1) Being a legislator means that you are given considerable power by the electorate to pass laws, set objectives, levy taxes and allocate resources. The evidence from 24 years of devolution seems to indicate that this powerful combination once acquired is very reluctantly given away. This is counter to the devolution argument that Parliament’s prime role is to operate at the strategic level, setting national objectives and outcomes and holding public sector organisations to account for service delivery.
2) To ensure spending £60bn a year is in line with Scottish Government policies and priorities, ministers have increasingly taken control through either doing everything directly or via Scotland’s catafalque of 113 quangos. Maybe this approach is less difficult than a more collaborative negotiation with local authorities to determine the most effective delivery mechanisms, despite that fact that local authorities are better placed to deliver, innovate and modify national policies to suit their local populations, businesses and environments. After all they represent the only other democratically accountable level of government through their 1200-plus councillors.

- TASKS
(a) According to the devolution passage, how many quangos does Scotland have?
(b) Carry on the passage about Scottish devolution after its last sentence.
The listing that follows has no connection to the devolution passage.

- DATA RECORDS
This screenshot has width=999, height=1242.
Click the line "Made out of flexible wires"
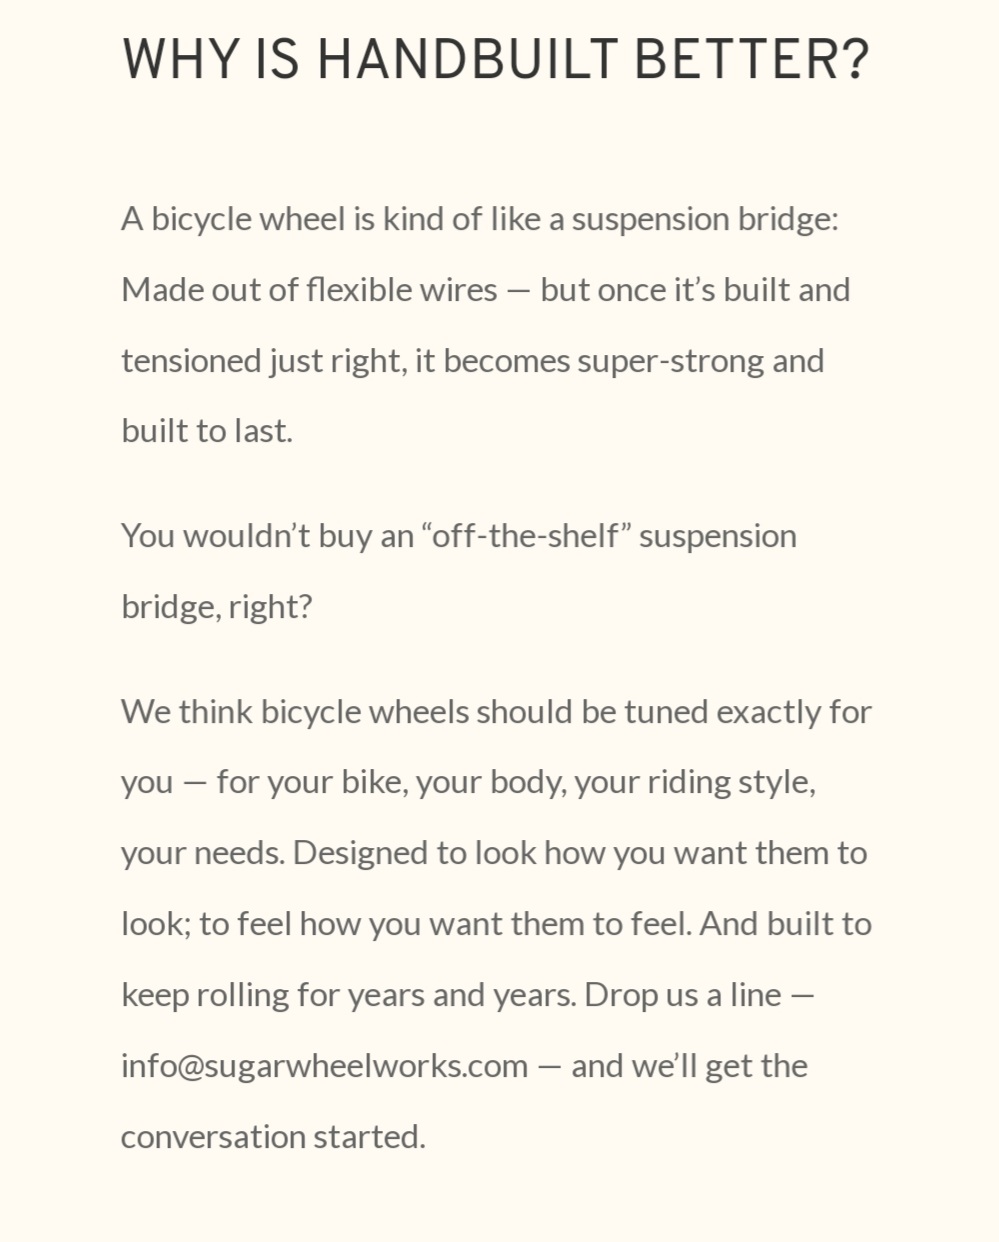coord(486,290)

--

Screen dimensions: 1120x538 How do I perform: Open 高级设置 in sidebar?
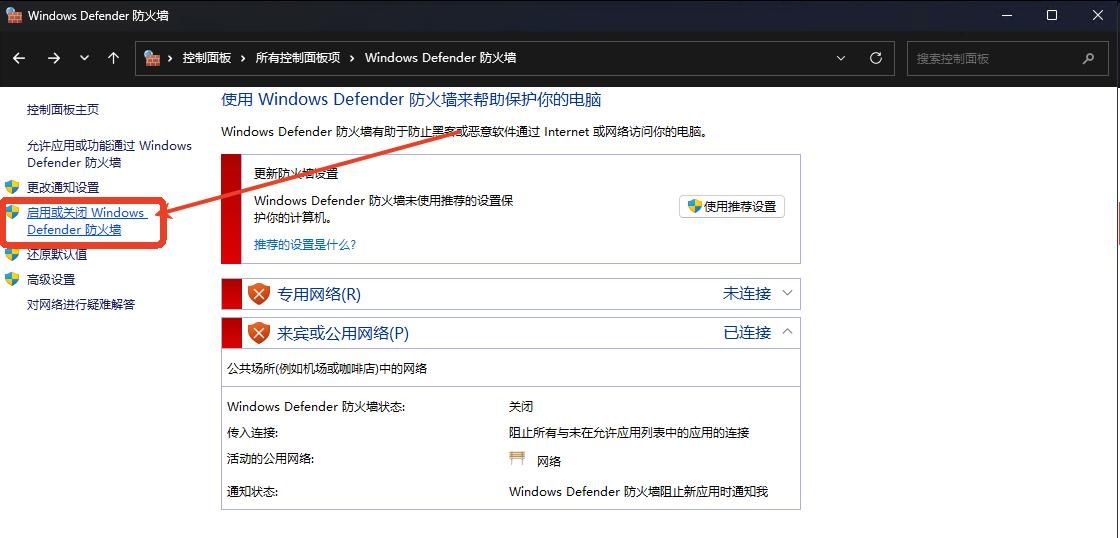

- IN RESPONSE
(a) 113

(b)
3) All of which begs the question, “who really wants devolution to dork?” The answer surely is “all of us”. You would think after 24 years with devolved powers over the bulk of the public realm and with expenditure involving hundreds of billions of pounds that Scotland would be an international beacon, awash with innovation and progress. Scotland should be the go-to place to see imaginative policies and inspired delivery across the health service, education, social care, climate change and the economy. With a few exceptions this is not the case with a Government that is consistently failing to meet its own performance targets. Check out the Government’s 81 national performance indicators, only 61 of which currently have confirmed measures and those mostly flat lining or worsening.
A government that operates on the basis of centralisation and control; micro- management and a misplaced lack of faith or worse still, a lack of trust in local government to deliver locally based solutions to both national and local issues will not succeed without exploiting the full toolbox offered by devolution.
Surely devolution should mean more than the Government’s effective ambition to be Scotland’s largest local authority?
We clearly need a fresh start. One where our new First Minister leads on yoking the Scottish Parliament and councils together in partnerships designed to really make devolution work.
George Thorley is writing on behalf of the Mercat Group of former Scottish Council CEOs (Bill Howat, Phil Jones, George Thorley, Gavin Whitefield, Keith Yates)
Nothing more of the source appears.